This is a thin, tasty cookie that’s strong enough to handle being decorated. Makes about 45 medium-sized cookies.
Ingredients:
1 cup sugar
2 sticks (1 cup) unsalted butter
2 eggs
2 tsp clear vanilla
food coloring (if desired)
3 cups flour
1 tsp baking soda
2 tsp Cream of Tartar
½ tsp salt
Directions:
Preheat oven to 400 ̊ F.
Cream 1 cup sugar and 2 sticks unsalted butter (it’s better if the butter is on the cold side– not straight from the fridge, but not up to room temperature).
Beat in 2 eggs, 2 tsp clear vanilla, and food coloring (if desired).
Stir in 3 cups flour, 1 tsp baking soda, 2 tsp Cream of Tartar, and ½ tsp salt. (The dough should be the consistency of modeling clay.)
Roll out thin, on a lightly floured surface, no more than 1/4 inch thick. Cut out cookies. This dough gets icky after the second rolling, so be extra careful to tessellate the shapes as much as possible so you minimize the scraps. (When I’ve gotten all the cookies I can out of the second rolling, I take the scraps and shove them together into shapes roughly the same size as the other cookies on that sheet, and I bake them.)
Place the cookies on an ungreased cookie sheet, spaced about a centimeter apart to allow for the slight spreading. Bake for eight minutes. When you take them out, quickly remove them from the cookie sheet to a cooling rack, so they don’t start sticking to the sheet.
Frost when completely cool.
Frosting:
Warning: The good news: this sweet frosting dries hard on top (good for stacking and transport) while staying soft inside.

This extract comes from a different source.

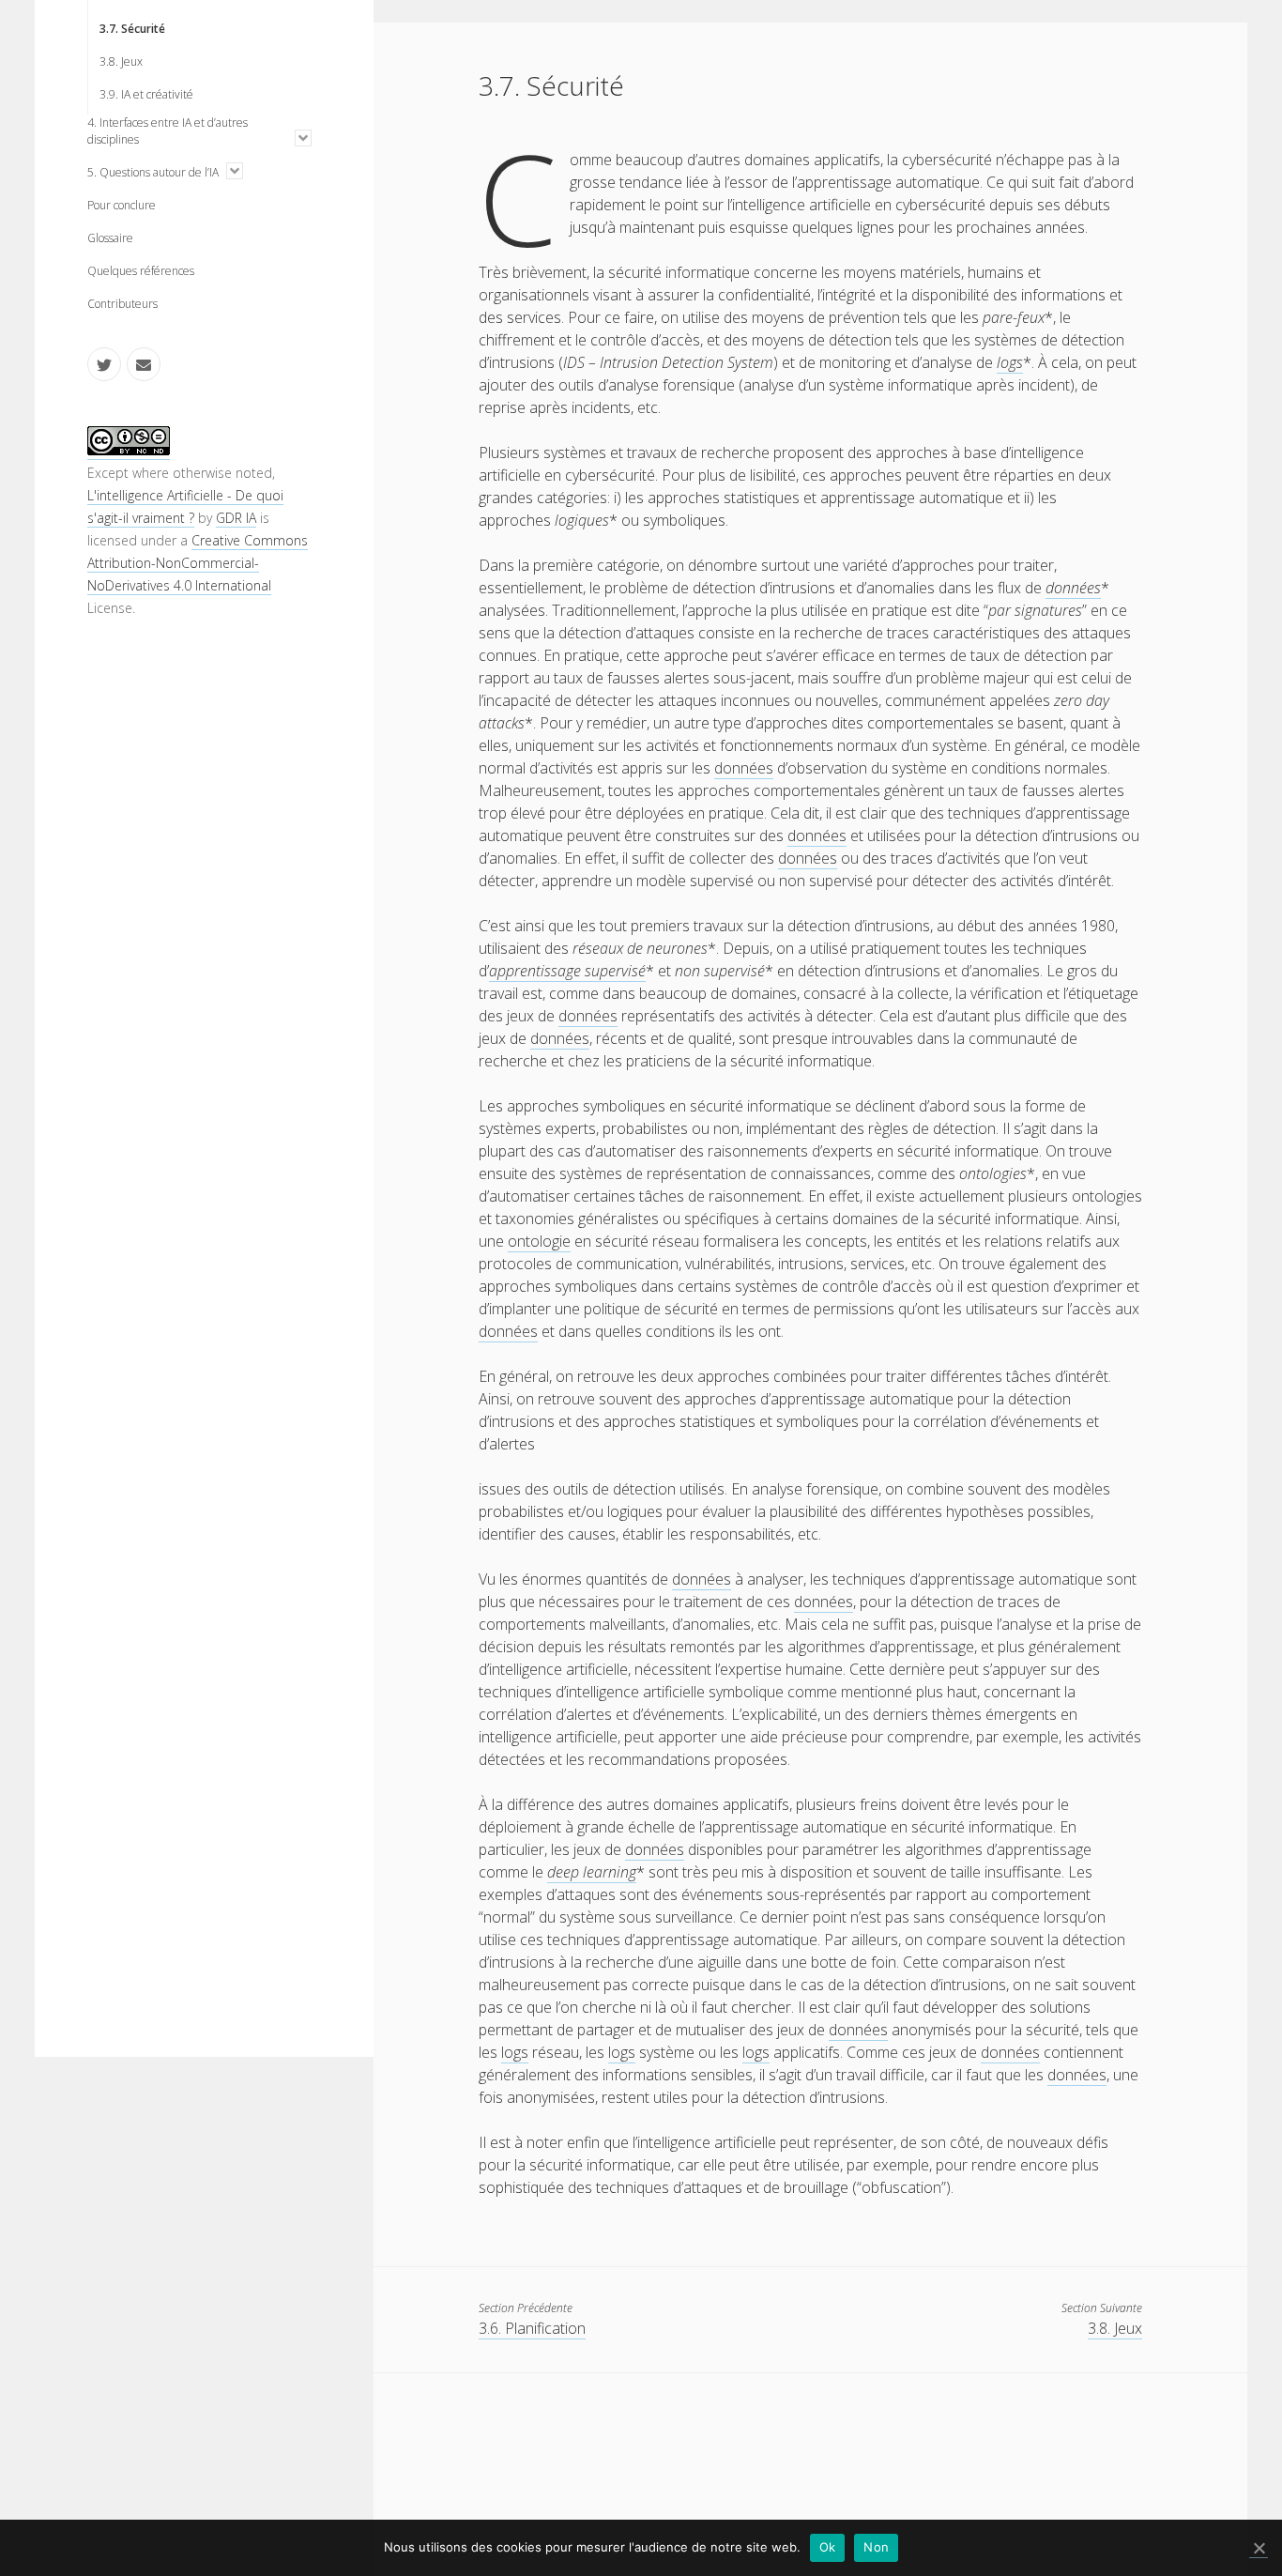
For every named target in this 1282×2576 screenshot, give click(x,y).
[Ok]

The bad news: When wet, this frosting behaves as a non-Newtonian fluid (e.g., oobleck), which means when you press the frosting down on the cookie, it suddenly turns from a drippy liquid to a thick, dry paste, and when you remove the pressure, it turns drippy again. The best way I’ve found to deal with this is to make the frosting a little thinner (more liquid) than you think you want. Other bad news: Because it dries so quickly, you need to work fast. Have everything ready to go (sprinkles, cooled cookies, spreading utensil, a place to set out all the frosted cookies) before you start mixing the ingredients. Better yet, have a helper to put on the sprinkles immediately after you finish frosting a cookie.
Ingredients:
4 cups powdered sugar (measured by volume, not by weight)
3-4 TB milk (not skim; 1% works well)
1/4 cup corn syrup
2 tsp clear vanilla
Directions:
Beat all ingredients until smooth. Spread on cookies, and immediately sprinkle any decorations you want on top. (If you wait more than a minute or two, the sprinkles won’t stick.)
This frosting is dry to a light touch in about 10 minutes. In about 30 minutes, it’s dry enough to stack the frosted cookies.